Analyzing website traffic data from top crypto platforms and exchanges, a notable uptick in engagement during the December- February 2024 period was revealed. Despite this surge, traffic levels remain a far cry from the peaks witnessed during previous bull markets indicating subdued retail participation. Similarly, trading volumes on exchanges like Coinbase are significantly lower compared to historical highs.
On the institutional front, a notable trend emerges as institutional traders increasingly gravitate towards Bitcoin exposure via CME futures contracts.
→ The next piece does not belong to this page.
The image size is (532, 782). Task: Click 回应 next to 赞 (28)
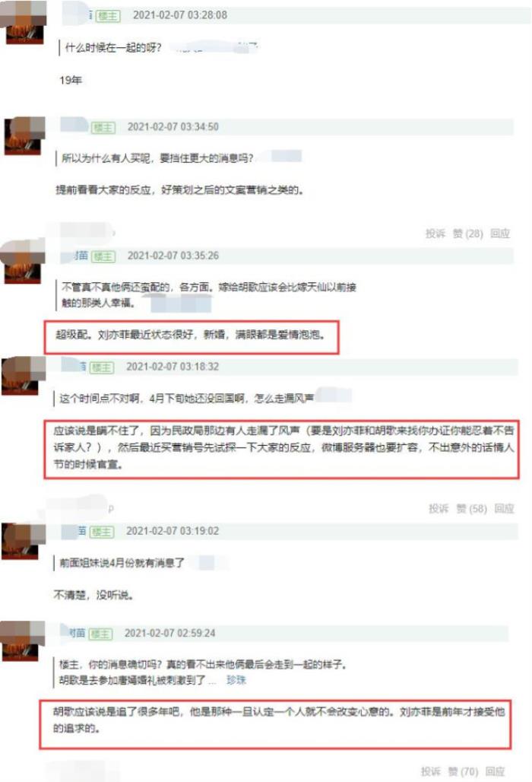pos(499,234)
New study by K33 Research, CME Group and Tradingview suggests a connection between changes in Open Interest (OI) and futures premiums in Bitcoin futures contracts traded on the CME and the potential returns on those contracts.
When both OI and futures premiums increase, the findings show a positive correlation with returns averaging around 0.6% and 1.0% for daily and weekly periods respectively. Conversely, when both decrease, the correlation leans negative with average returns around -0.6% and -0.7% for daily and weekly periods.
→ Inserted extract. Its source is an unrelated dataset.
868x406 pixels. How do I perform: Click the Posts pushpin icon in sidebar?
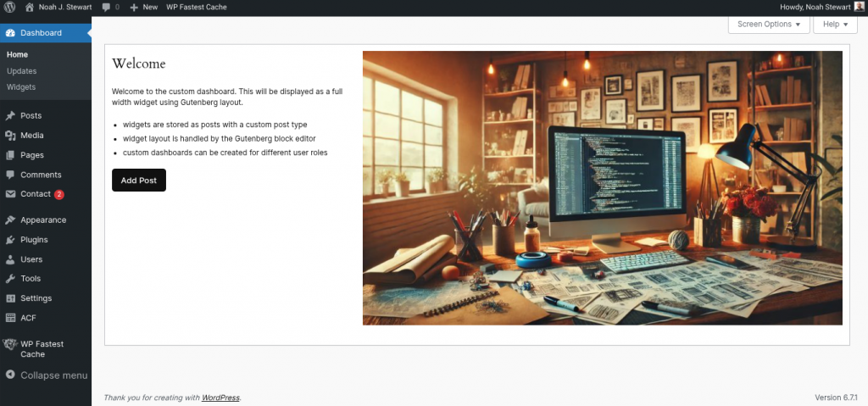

Questions loom over Bitcoin’s role in traditional finance (TradFi) ecosystems. Recent correlations between Bitcoin and traditional assets such as the Nasdaq and S&P 500 have hovered below 20% suggesting limited influence from macroeconomic factors. However, the debate regarding Bitcoin’s status as a hedge against traditional assets remains nuanced and multifaceted.
The impact of supply-side dynamics, particularly Bitcoin halving events, cannot be overstated. While immediate effects on daily emissions may seem negligible the cumulative reduction in yearly rewards presents a substantial shift in long-term price trends.
According to the report, miners are currently on track to earn approximately 328,500 bitcoins per year down from 657,000 bitcoins per year before the halving. This represents a 50% decrease in new coin issuance directly impacting the overall supply growth of Bitcoin.
While ETF products introduce some selling pressure due to management fees, the emergence of lower-fee alternatives might mitigate this impact. The chart suggests that the Grayscale Bitcoin Trust (GBTC) has reduced the amount of Bitcoin it needs to sell to cover management fees. Previously, GBTC selling was estimated to have a significant impact on the market. The introduction of Bitcoin ETFs appears to have coincided with a decrease in selling pressure.